All Products
Search
Document Center

Elastic Container Instance:Run a Spark job on an elastic container instance

Last Updated:Mar 21, 2024

You can run Spark jobs on elastic container instances in Kubernetes clusters. Elastic Container Instance provides scalable resources and ensures the automatic deployment and high availability of Spark jobs. This improves the running efficiency and stability of Spark jobs. This topic describes how to install Kubernetes Operator for Apache Spark in an Container Service for Kubernetes (ACK) Serverless cluster and run a Spark job on an elastic container instance.

Background information

Apache Spark is an open source program that is widely used to analyze workloads in scenarios such as big data computing and machine learning. You can use Kubernetes to run and manage resources on Apache Spark 2.3.0 and later.

Kubernetes Operator for Apache Spark is designed to run Spark jobs in Kubernetes clusters. It allows you to submit Spark tasks that are defined in custom resource definitions (CRDs) to Kubernetes clusters.

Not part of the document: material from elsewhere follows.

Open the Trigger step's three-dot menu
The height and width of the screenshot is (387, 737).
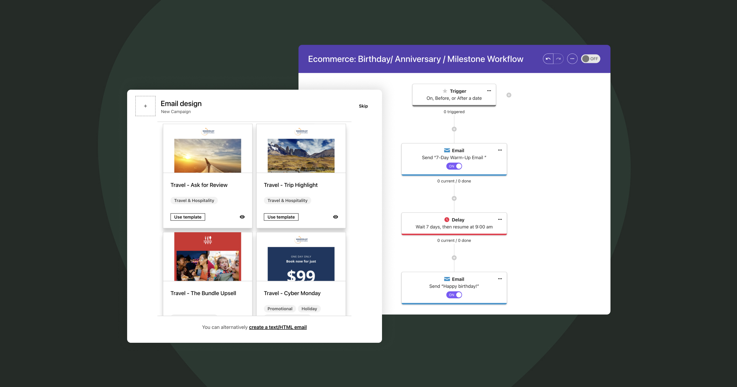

Kubernetes Operator for Apache Spark provides the following benefits:

  • Compared with open source Apache Spark, Kubernetes Operator for Apache Spark provides more features.

  • Kubernetes Operator for Apache Spark can be integrated with the storage, monitoring, and logging components of Kubernetes.

  • Kubernetes Operator for Apache Spark supports advanced Kubernetes features such as disaster recovery and auto scaling. In addition, Kubernetes Operator for Apache Spark can optimize resource scheduling.

Preparations

  1. Create an ACK Serverless cluster.

    Create an ACK Serverless cluster in the ACK console. For more information, see Create an ACK Serverless cluster.

    Important

    If you need to pull an image over the Internet or if your training jobs need to access the Internet, you must configure an Internet NAT gateway.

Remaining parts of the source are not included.